Uitspraak
RECHTBANK NOORD-HOLLAND
:C/15/218511/HA RK 14/76
1.[verzoeker 1]
[verzoeker 2]
Rechtbank Noord-Holland
In deze zaak hebben verzoekers, [verzoeker sub 1] en [verzoeker sub 2], een wrakingsverzoek ingediend tegen de kantonrechter mr. C.A. van Dijk, die hen in een civiele procedure vertegenwoordigde. De wraking werd aangevraagd na een comparitie van partijen op 22 oktober 2014, waarbij verzoeker sub 1 als huurder betrokken was in een geschil met [verhuurder]. Verzoekers voerden aan dat de kantonrechter vooringenomen was en niet onpartijdig kon oordelen, gebaseerd op haar gedrag en uitlatingen tijdens de zitting. Ze stelden dat de kantonrechter hen had genegeerd, onterecht contact tussen het publiek en [verhuurder] had aangemoedigd, en dat zij valsheid in geschrifte had gepleegd door de naam van verzoeker sub 1 te wijzigen in het tussenvonnis.

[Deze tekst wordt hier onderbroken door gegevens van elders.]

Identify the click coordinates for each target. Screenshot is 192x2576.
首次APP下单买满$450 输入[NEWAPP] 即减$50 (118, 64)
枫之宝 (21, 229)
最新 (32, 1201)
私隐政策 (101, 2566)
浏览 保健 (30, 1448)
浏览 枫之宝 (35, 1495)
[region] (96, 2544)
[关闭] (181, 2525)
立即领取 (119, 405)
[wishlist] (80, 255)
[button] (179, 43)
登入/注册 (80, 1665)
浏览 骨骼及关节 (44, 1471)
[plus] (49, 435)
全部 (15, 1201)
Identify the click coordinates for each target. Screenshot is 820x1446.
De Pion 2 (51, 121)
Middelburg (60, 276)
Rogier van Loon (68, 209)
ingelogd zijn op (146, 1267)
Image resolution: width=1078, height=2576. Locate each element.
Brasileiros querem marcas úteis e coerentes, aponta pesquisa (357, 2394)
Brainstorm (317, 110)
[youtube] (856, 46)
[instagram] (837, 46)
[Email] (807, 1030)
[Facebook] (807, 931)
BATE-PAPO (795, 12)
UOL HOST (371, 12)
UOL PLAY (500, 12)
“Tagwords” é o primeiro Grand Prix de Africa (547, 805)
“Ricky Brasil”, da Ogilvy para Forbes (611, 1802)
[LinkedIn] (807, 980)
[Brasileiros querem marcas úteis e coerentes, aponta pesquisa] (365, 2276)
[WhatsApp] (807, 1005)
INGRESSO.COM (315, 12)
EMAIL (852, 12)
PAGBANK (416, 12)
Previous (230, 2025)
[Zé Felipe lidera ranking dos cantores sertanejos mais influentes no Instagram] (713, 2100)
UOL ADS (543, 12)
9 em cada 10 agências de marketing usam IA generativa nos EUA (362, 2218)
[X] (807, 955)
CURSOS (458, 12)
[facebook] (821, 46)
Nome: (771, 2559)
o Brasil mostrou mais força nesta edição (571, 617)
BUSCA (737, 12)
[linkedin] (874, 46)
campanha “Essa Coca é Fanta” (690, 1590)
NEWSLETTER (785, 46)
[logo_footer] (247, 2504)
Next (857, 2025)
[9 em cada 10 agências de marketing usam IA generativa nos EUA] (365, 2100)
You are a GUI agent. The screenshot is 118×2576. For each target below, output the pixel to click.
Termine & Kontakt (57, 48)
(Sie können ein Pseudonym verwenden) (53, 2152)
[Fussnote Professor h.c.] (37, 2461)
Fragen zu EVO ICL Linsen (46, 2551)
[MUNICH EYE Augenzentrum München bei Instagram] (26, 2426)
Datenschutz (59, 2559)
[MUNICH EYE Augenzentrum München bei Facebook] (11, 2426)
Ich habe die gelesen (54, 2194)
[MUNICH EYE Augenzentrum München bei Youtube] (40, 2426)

De wrakingskamer heeft de zaak beoordeeld en vastgesteld dat de door verzoekers aangevoerde gronden niet voldoende waren om de wraking te rechtvaardigen. De kamer benadrukte dat een rechter wordt vermoed onpartijdig te zijn, tenzij er uitzonderlijke omstandigheden zijn die dit vermoeden ondermijnen. De wrakingskamer concludeerde dat de kantonrechter niet onpartijdig was en dat de vrees van verzoekers voor partijdigheid niet objectief gerechtvaardigd was. De wrakingskamer wees het verzoek tot wraking af en besloot dat de procedure in de hoofdzaak voortgezet moest worden.
De beslissing werd openbaar uitgesproken op 10 december 2014 door de wrakingskamer, bestaande uit de voorzitter mr. A.J. Wolfs en de leden mr. E.C.M. van Mierlo en mr. W. Aardenburg. Tegen deze beslissing staat geen rechtsmiddel open.